84/88 - Sometimes Bad Luck Just... [3500]

Kaede's a pretty interesting character to witness, but I think you have some trouble winding up to her pace. You open with a very long aside in an overarching narrative, but then immediately and abruptly switch into a more personal, third-person limited perspective.

This jars the tone a little, which shakes your start. Thankfully, you get past it quickly and really dig into the interactions. The play between Kaede and Masato is awesome, and her antagonistic ways quickly deteriorating his cool gunslinger facade was priceless.

A couple smaller things: jack shit is two words, either separated by a hyphen or just as separate words. You also have a couple of weird paragraph breaks after dialogue around the half-way mark. Your dialogue was as stellar as always, but you seemed to use quite a few introspection asides where they didn't really seem necessary or appropriate. Try to space those out when the meat of the collab starts to hit, it can really tank the pacing otherwise.​

52/52 - Round Four: Tsubaki vs Sayis Inuzuri [1035]

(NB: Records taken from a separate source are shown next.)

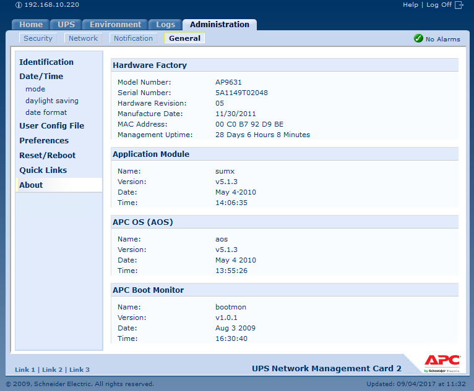
Task: Open the Environment tab
Action: pos(115,25)
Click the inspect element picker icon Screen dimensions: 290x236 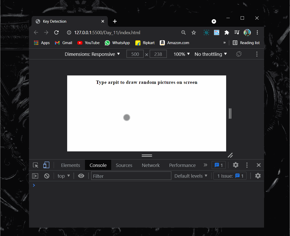tap(36, 165)
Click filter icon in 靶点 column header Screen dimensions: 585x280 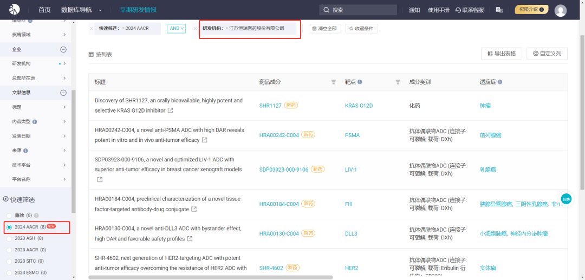[398, 82]
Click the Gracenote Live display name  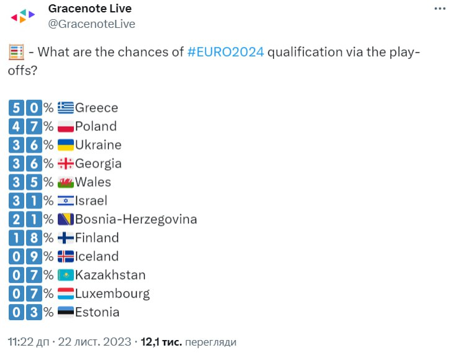click(x=89, y=9)
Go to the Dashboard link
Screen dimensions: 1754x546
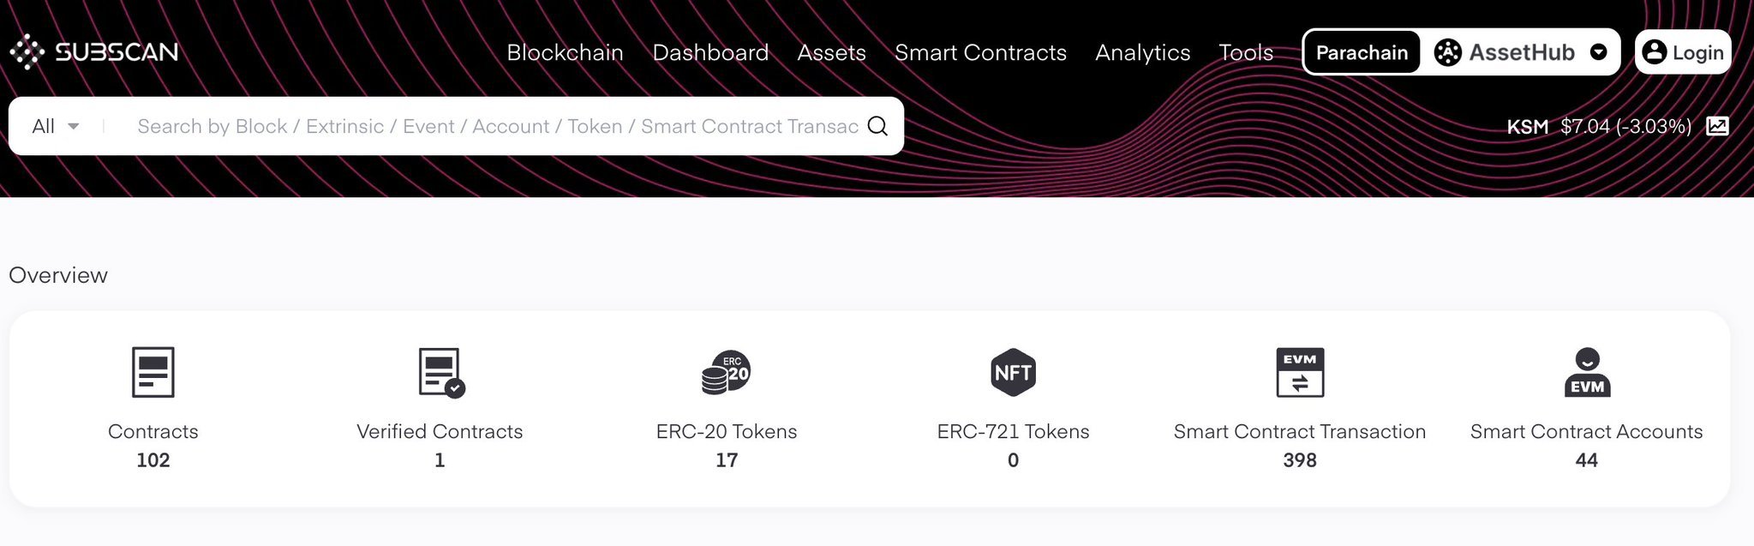[x=710, y=52]
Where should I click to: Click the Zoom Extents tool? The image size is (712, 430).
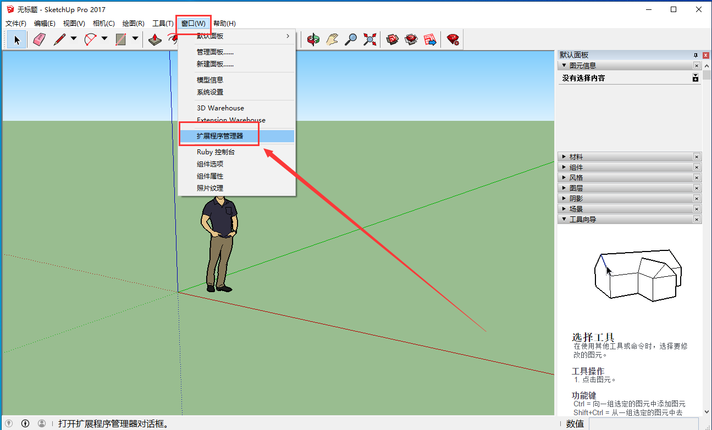coord(370,40)
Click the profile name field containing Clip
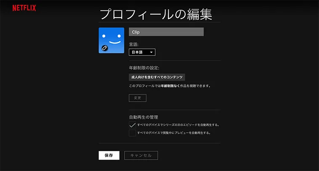 tap(166, 32)
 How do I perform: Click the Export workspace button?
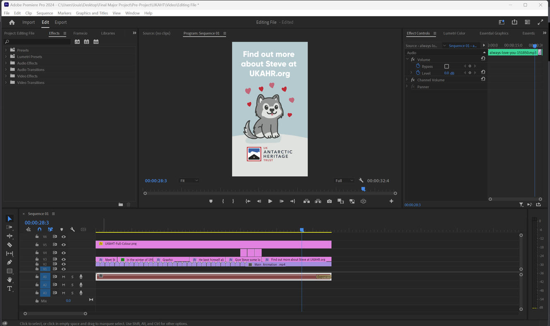pyautogui.click(x=61, y=22)

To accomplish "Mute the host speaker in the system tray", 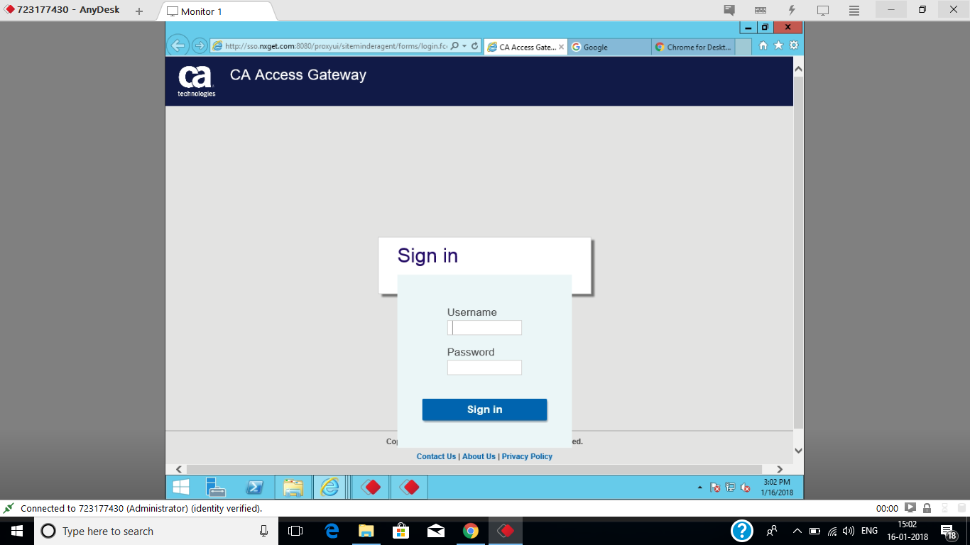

You came, you saw, the end. There's not really much to say, you portrayed Nana's ambition coupled with a sort of underlying bitterness well, and it helped enhance the intensity of the battle. Well done, full points.​

Beaks:

183/185 - Round Four: Tsubaki vs Sayis Inuzuri [3697]

We're billing you for the Agoge. With that settled, holy shit this fight. You both came out strong with good introspection followed by a healthy, well-paced dialogue. I would've liked to have seen a better picture of Tsubaki, try and use dialogue to add small bits of her appearance parsed together with the passing actions (which you nailed, by the way). Taking a sentence or two to mention one thing at a time, per turn, can really help conveyance.

Alas, but I know what you want feedback on. The action was intense, exciting, but suffered from a rocky start brought on by breakdown in communications. You quickly picked that shit up, which is great, but this does go to show that the best fights are ones where both fighters are on the same page.

There are a couple instances about the sixth round onward where you have some weird paragraph breaks where there shouldn't be, but nothing that detracted from the quality. Your fight writing is experienced and stellar, but the tension and tone is diminished somewhat by humorous asides about how fire totally hurts guys, it's rough.

Again, nothing to take points off for, but I would recommend deciding what tone you want a fight to have, and dedicating yourself to maintaining that atmosphere. All in all, good fight, keep an eye on where you want a fight to go, and communication is key. Take the points and the win, you've earned them.​

15/15 - !!PREVIOUS WEEK!! Round Four: Nenshou Mouko vs Adelaide Pierce [303]

Spectating turns are spectating.​

Cur:

50/59 - The Breaking Board [1174]

You need to learn you some comma usage, bro. You've got a lot of run-on sentences early, and the problem never really stops throughout. The pacing feels rushed, and transitions are abrupt, without warranted change.

Long story short: there are some things you need to fix.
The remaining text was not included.